E que até 2016, data prevista naquela ocasião para a exaustão das Minas do Meio, “seriam bombeados 37,2 milhões de metros cúbicos, correspondentes a 11% das reservas iniciais existentes nos reservatórios subterrâneos do distrito ferrífero.” E que por ser um recurso natural renovável, o seu nível seria rapidamente recuperado após ser paralisado o bombeamento nas cavas.
Pois mesmo tendo sido questionada a respeito de um possível comprometimento desse “legado que ficaria para Itabira após a exaustão”, a empresa simplesmente ignorou a dúvida – e nada respondeu, como se querendo permanecer com todos esses recursos só para a ela, gulosa que é, como já dizia Drummond. Leia aqui.
É importante que a Vale esclareça essas questões, em respeito à opinião pública e pelo dever de transparência. Afinal, a mineradora explora há mais de 77 anos o subsolo itabirano, uma concessão da União. Portanto, trata-se de um bem público, cuja exploração a tornou uma das maiores mineradoras do mundo.

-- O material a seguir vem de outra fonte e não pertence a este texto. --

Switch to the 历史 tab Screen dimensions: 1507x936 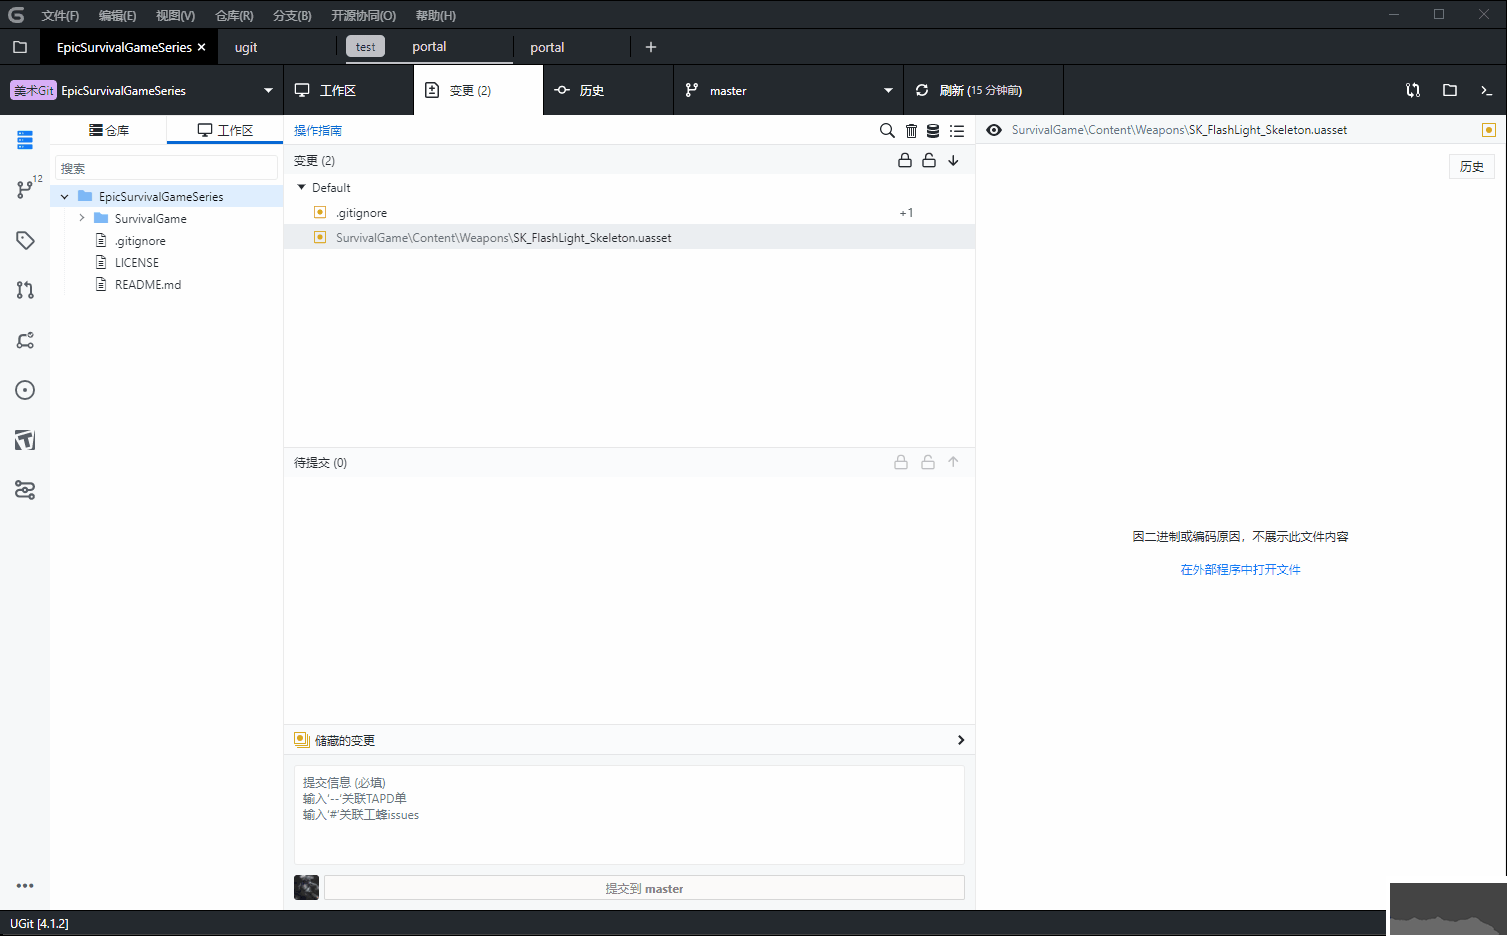(x=591, y=90)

A atividade mineradora da Vale em Itabira está sujeita às legislações minerais e ambientais. Mas as suas obrigações para com o município não deveriam se ater apenas ao texto da lei, mas também indo além, cumprindo as suas obrigações econômicas, sociais, ambientais e históricas com o município, que hoje ainda vive a incerteza do fantasma da exaustão – de como será o seu futuro sem a mineração.